When the party Chairman joined us for our fundraiser event in Amarillo in July, he told me that while he knew that I had been critical of the party, after he won his reelection as Chair he wanted to sit down and talk with The 134 PAC about what the party should be doing in rural Texas. That was in July. Tomorrow is Labor Day. We still have not heard from the Chair.


Last week the party announced a media tour to talk about the party platform and issues in "every corner of the state". Every corner of the state did not include The 134. Even if it did, media tours are meaningless. They remind me of Dolph Briscoe doing media stops in San Angelo campaigning for Gary Mauro in the 1990s. I was the County Chair so I had to drive out to the airport to meet him. He would fly in, have the local media meet him at the airport and give a short announcement of his support for Gary for Governor. Ten minutes later he was back on the plane flying to the next stop. It was on the local news for thirty seconds that night. It had no impact on the race. In my opinion all it did was waste time, money and burn aviation fuel.


For the last several years, what I have been advocating we need is a full throated commitment from the party to rebuild the critical political infrastructure we need to compete as Democrats in the entire state. This means we need a renewed focus on developing our party in rural counties. Ads of the candidate with cattle or on a horse, and lip service about the importance of rural Texas right before an election, is not sufficient if the Democratic Party wants to be a serious political player in Texas.

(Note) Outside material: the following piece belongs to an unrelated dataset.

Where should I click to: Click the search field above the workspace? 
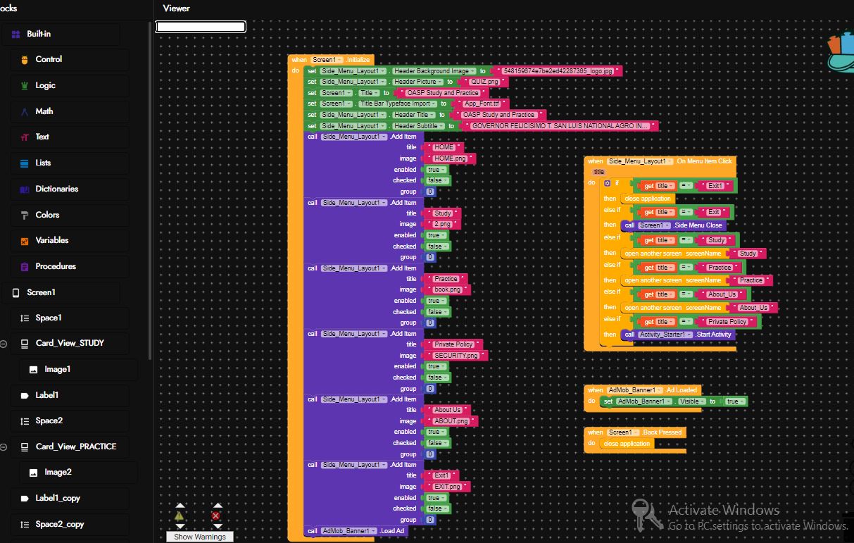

But there is no plan or roadmap of how to do that. Nor does the Party seem to have any intent to even think about possibly starting to think about coming up with a plan. I have been urging we need one and waiting for one, all for nothing. At the risk of showing my ignorance in electoral politics to the world, I have decided the only solution is to present my own roadmap. What I suggest is not really a completed well thought out plan. It is formed from experience and observation of rural politics over the last thirty years. It is intended to be the start of a conversation, not the final word or end result. We have forgotten how to win as Democrats in rural Texas. That trail was lost and forgotten in the 1980s. It is now washed out by repeated flash floods and overgrown. It is gone. What I offer is the first effort to try and feel our way through the mountainous desert terrain so we can repair the trail and mark it so others can follow.

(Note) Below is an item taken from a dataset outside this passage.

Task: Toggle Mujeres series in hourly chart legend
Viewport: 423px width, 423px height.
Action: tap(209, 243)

Step 1 - Invest In People And Relationships


  • Long Term Investment in Rural County Parties

We need a well financed long term program to organize and support county parties in every county in this state. This includes counties that have a county chair, but little to no organization or support. Piecemeal will not suffice. It should be a systematic, organized effort.

  • Create an effective County Services Department

Organizing parties and having county and precinct chairs is not enough. We must have a well financed, long term focused County Services Department. It must be staffed with professionals experienced in county level party politics, and not volunteers or interns. The ever changing and increasing complexity of political campaigns, election law, fundraising, big data and media presents challenges to local volunteers they cannot keep up with. Yet, the Texas Democratic Party has an organization more reminiscent of the early 20th Century than the 21st when it comes to supporting its county parties.


Step 2 - Establish and Assist with Basic Infrastructure Standards

  • County Party Offices

There is little point in having a county chair or a county party unless they have a permanent, physical presence in the County. Regular hours at these offices are crucial during election season. With very few exceptions, every county party should have a county office. This will require some grants or other financial support for some counties, especially when they are starting from scratch.

  • Computers and Equipment

Along with county offices, every county party should have basic standard equipment that every office has-- computers, copiers, county and precinct maps, staplers, wireless internet, phones, scanners, fax machines etc.


Step 3 - Promote Community Involvement and Visibility


Most rural county parties have no presence or visibility. Many residents do not know if there is a Democratic Party in their County. We should be promoting county party involvement in their local community, volunteering with a local non-profit, participating in community events. etc. This does not mean Democrats as individuals, but the local party as the party.


Step 4 - Create Simple to Use Rural Data


  • Replace or Adapt Van for Rural Use.

The party should either abandon VAN for use by rural county parties and create something different, or adapt van for rural use. VAN is not user friendly, is hard to navigate even for volunteers with experience in using databases and technology and the accuracy and usefulness of the data breaks down in rural areas. The ways of campaigning in rural Texas are vastly different from urban and are often very different from county to county. Any data system must be very user friendly, easy to access and it must be adaptable to the needs of all sorts of environments.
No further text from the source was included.